Recently, Utah passed legislation eliminating the 150- and 120-credit hour requirements for CPA licensure in state statute. Virginia and Ohio also cut the 150-hour rule.
While it is unclear whether the FTC is interested in this specific case, it is likely that the agency will investigate whether increased barriers to entry are designed to improve the quality of the labor force or to protect incumbents from an increased supply of labor.
Potential Roadblocks to Enforcement: State Action Doctrine
State governments regulate occupational licenses and the boards that develop and administer the requirements. State action – a legal doctrine – typically shields state regulatory regimes, including occupational licensing boards, from federal antitrust scrutiny.
To qualify for federal antitrust immunity, the occupational licensing board must satisfy two requirements: 1) It must take actions that are pursuant to clearly articulated state policy and 2) are actively supervised by the state.
Yet states routinely require licensing boards to include active market participants. Indeed, research examining all 1,790 occupational licensing boards found that 1,515 are required by state statute to be “comprised of a majority of currently licensed professionals, active in the very profession the board regulates.”
This conflict of interest was the subject of the Supreme Court’s decision in North Carolina Board of Dental Examiners v. FTC, in which the Court held that “‘a state board on which a controlling number of decisionmakers are active market participant in the occupation the board regulates’ must be actively supervised by the state or else face antitrust lawsuits brought by private parties and government enforcers.” The aforementioned study found that that “few states even arguably supervise their boards,” opening the possibility of federal antitrust enforcement.

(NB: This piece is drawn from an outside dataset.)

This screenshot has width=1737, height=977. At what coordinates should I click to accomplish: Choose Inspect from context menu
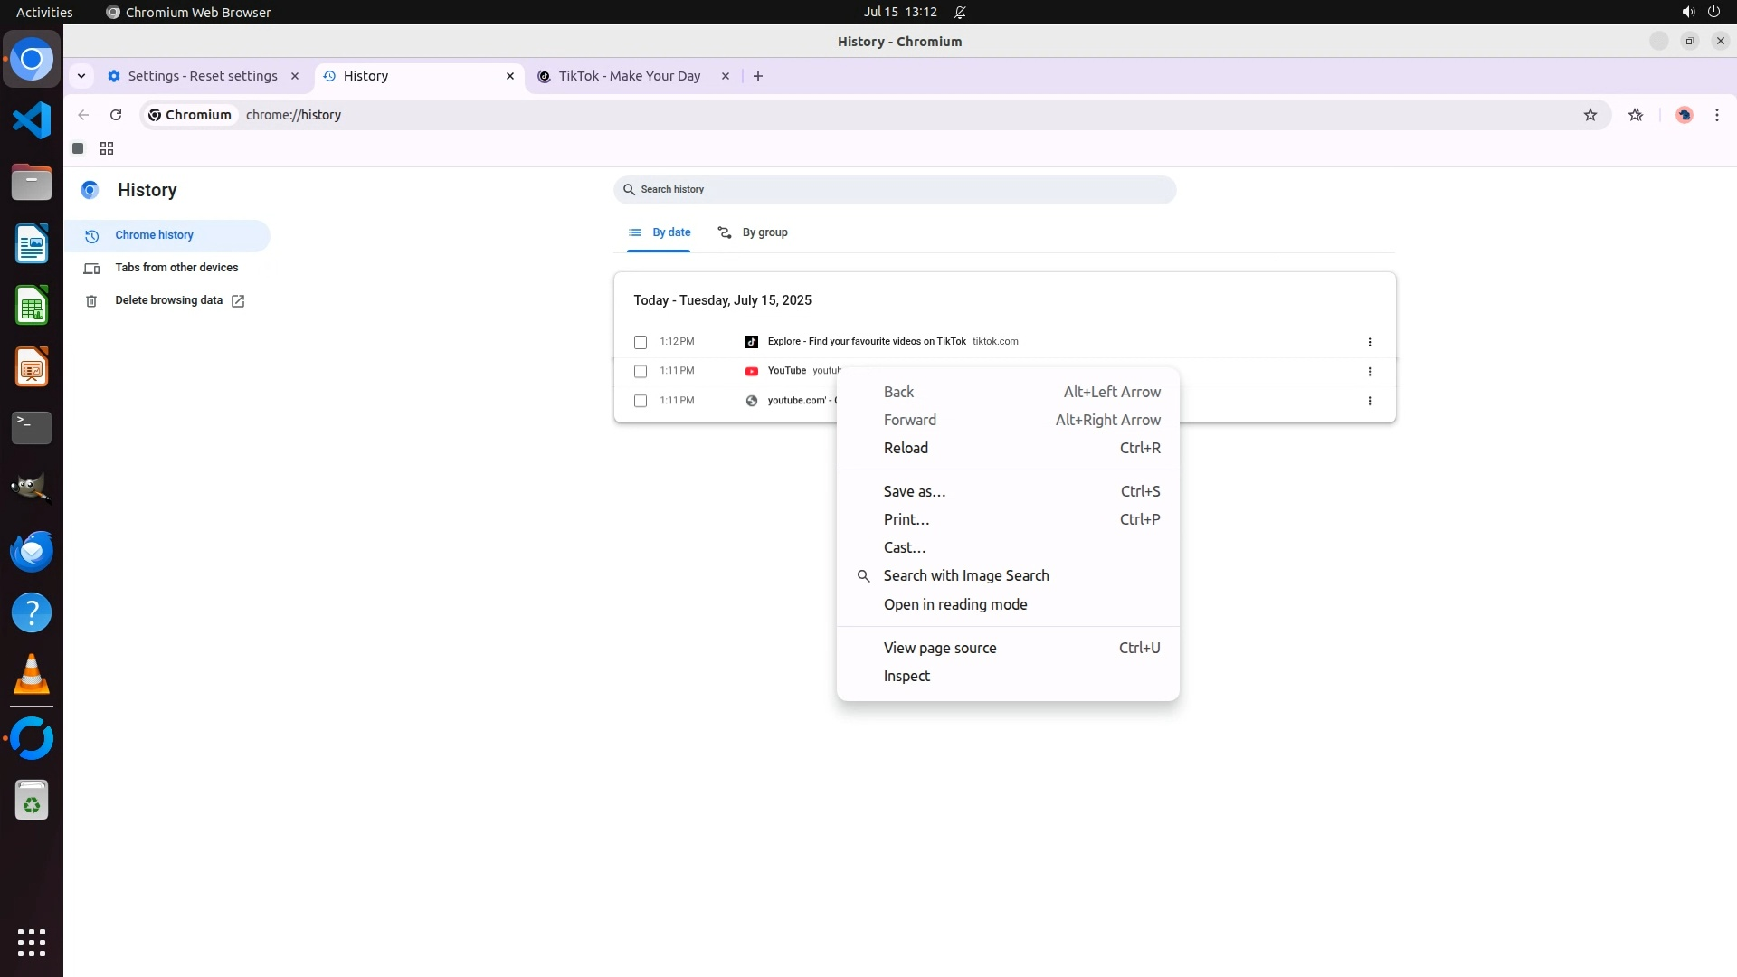[x=906, y=676]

Moreover, it is also likely that many of these active market participants are members of a state or national professional association, which could create an even greater incentive to erect barriers to entry to protect existing practitioners at the expense of workers and consumers.
Other Past Precedents
As the FTC contemplates potential enforcement actions, Ohlhausen described another instance in which an occupational licensing board was not protected by state action.
In 2003, the FTC sued the South Carolina Board of Dentistry alleging it had “illegally restricted the ability of dental hygienists to provide basic preventive dental services in schools.” In this case, the state legislature eliminated the “statutory requirement that a dentist examine each child before the hygienist could perform basic preventive care in schools,” but the board “re-imposed the dentist examination requirement as an “emergency regulation.” The FTC alleged that the board’s actions “unreasonably restrained competition in the provision of preventative dental care services,” and was not protected by state action because it was “directly contrary to state law.” The case was settled in September 2023.
Conclusion
FTC Chairman Ferguson’s directive shows the agency will continue to prioritize labor markets in competition enforcement. Occupational licenses, particularly those advanced by professional associations, are a likely target of future enforcement actions.
The FTC should take advantage of the reform movement currently underway at the state level by continuing to advocate for changes to occupational licensing regimes. Moreover, the agency should study how professional associations heighten barriers to entry through increased occupational licensing requirements.